[BRANO DELL'ESERCIZIO]
===============
Un altro ministro che vive questi giorni come fossero gli ultimi di Pompei è Luigi Di Maio. Secondo il quale «senza Draghi non avremo più il tetto al prezzo del gas». Che, è vero, è una battaglia portata avanti con vigore dal premier. Ma, finora, nonostante i suoi sforzi ha prodotto solo sostanziali rinvii. Così come un'altra crociata, quella legata al superamento degli attuali trattati europei. Draghi sostiene la riforma, d'accordo, ma l'attuale debolezza degli altri pezzi grossi dell'Unione- Macron e Scholz - rende difficile immaginare che il premier italianio, da solo, possa convincere i 27 Paesi membri a rinunciare al principio dell'unanimità.

 

A proposito di Europa, giovedì la Bce deciderà sullo scudo anti-spread e sull'innalzamento dei tassi. A detta dei più «draghisti» il primo obiettivo sarà raggiunto solo se Supermario resterà in carica. E, in quanto al secondo punto, senza crisi di governo i tassi potrebbero essere alzati solo dello 0,25% e non dello 0,5. Sarà curioso verificare quello che accadrà nell'uno e nell'altro scenario. In quanto allo spread, però, vale la pena di osservare come, al momento, i mercati non abbiano reagito così male alle turbolenze politiche italiane. «È che gli operatori non credono alla crisi» è stato obiettato. Come che sia, ieri su Twitter c'era chi sosteneva che «la banca mi ha informato che la crisi di Conte mi potrebbe costare 300 euro al mese in più di mutuo per il solo effetto dello spread». Peccato che lo spread attuale, 223 punti, sia inferiore al picco raggiunto a metà giugno, 250. Forse perché, più che da Draghi, dipende da Christine Lagarde.

Che sicuramente, come sostengono in tanti, chiede consiglio a Supermario persino quando deve scegliere che giacca indossare. Ma, stando a quello che effettivamente decide, poi fa di testa sua.
===============
[CONSEGNA]
Rispondi a queste domande sul brano:
1. Secondo Luigi Di Maio, che cosa non avremo più senza Draghi?
2. Su quali due questioni deciderà giovedì la Bce?
3. Quanti punti segna lo spread attuale e quale picco aveva raggiunto a metà giugno?

[DATI FORNITI]
===============
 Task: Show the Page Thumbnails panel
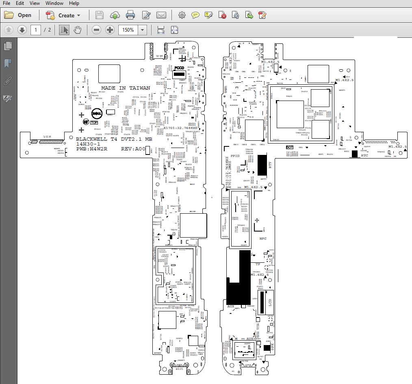point(8,46)
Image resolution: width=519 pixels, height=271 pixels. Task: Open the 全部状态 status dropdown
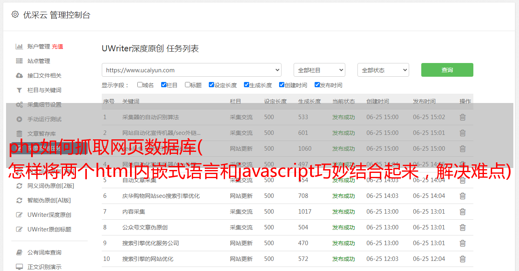tap(383, 70)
===============
[RISPOSTA]
1. Il tetto al prezzo del gas.
2. Sullo scudo anti-spread e sull'innalzamento dei tassi.
3. Lo spread attuale è di 223 punti; il picco di metà giugno era di 250.